摘要目的:构建人源胰腺癌细胞株PANC1与鼠源胰腺癌细胞株PANC02的吉西他滨耐药细胞株，并探究其生物学行为改变情况。方法:采用浓度梯度递增法建立人源胰腺癌细胞PANC1及鼠源胰腺癌细胞PANC02的吉西他滨耐药细胞株，即PANC1-GR、PANC02-GR。采用细胞计数试剂(CCK-8)、流式细胞术、细胞划痕及Transwell实验检测四组细胞的耐药、增殖、细胞周期、迁移与侵袭等，并与亲本细胞比较。结果:PANC1-GR及PANC02-GR的耐药指数分别为153.3和185.4。CCK-8检测结果显示耐药细胞的增殖速度明显增快，PANC1-GR较PANC1的细胞群体倍增时间缩短(1.5±0.1)d比(2.4±0.2)d，差异有统计学意义( t＝8.00， P<0.001)。流式细胞仪结果显示两种耐药细胞处于S期与G2/M期的细胞比例增加，G0/G1期的比例降低。细胞划痕及Transwell实验显示，与亲本细胞相比，PANC1-GR和PANC02-GR细胞的24 h迁移率增高(47.6±2.4)%比(28.7±6.3)%、(53.6±3.2)%比(30.1±1.4)%，穿膜数量(放大200倍的单个视野)也增加(269.7±30.9)个比(62.7±10.1)个、(172.0±30.8)个比(36.3±4.9)个，差异均有统计学意义(均 P<0.05)。 结论:浓度梯度递增法可建立胰腺癌吉西他滨耐药细胞株，耐药细胞株的增殖能力、迁移、侵袭性比亲本更强，为耐药机制研究提供基础。

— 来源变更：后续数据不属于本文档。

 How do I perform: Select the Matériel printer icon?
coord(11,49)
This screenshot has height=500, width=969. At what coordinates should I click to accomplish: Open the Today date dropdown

abstractsObjective:To construct the gemcitabine resistant cell lines of human pancreatic cancer cell line (PANC1) and mouse pancreatic cancer cell line (PANC02), and to investigate their biological behavior changes.Methods:Gemcitabine-resistant cell lines PANC1-GR of human pancreatic cancer and PANC02-GR of mouse pancreatic cancer were induced by concentration gradient increment method. Cell count assay (CCK-8), flow cytometry, cell scratch assay and Transwell assay were used to detect the drug resistance, proliferation, cell cycle, migration and invasion of the four groups of cell lines. The drug-resistant cells were also compared with the parent cells.Results:The resistance indices of PANC1-GR and PANC02-GR were 153.3 and 185.4, respectively. The results of CCK-8 showed that with the increase of gemcitabine concentration, the proliferation of resistant cells changed significantly compared with parental cells, the population doubling time of PANC1-GR was significantly shorter than that of PANC1 (1.5±0.1) d vs (2.4±0.2) d ( t=8.00, P<0.001). The proportion of cells in S and G2/M phase increased, and the proportion of cells in G0/G1 phase decreased. The cell scratch and Transwell experiments indicated that the 24h mobility of PANC1-GR and PANC02-GR was higher than that of parent cells (47.6±2.4)% vs (28.7±6.3)% and (53.6±3.2)% vs (30.1±1.4)%, the number of individual field (200 times magnification) penetrating membrane cells was also higher than that of parent cells (269.7±30.9) vs (62.7±10.1) and (172.0±30.8) vs (36.3±4.9), with statistical significance (all P<0.05). Conclusion:Concentration gradient increment method can successfully establish gemcitabine-resistant pancreatic cancer cell lines, which have stronger proliferation, migration and invasiveness, and can be used to study the mechanism of drug resistance in pancreatic cancer.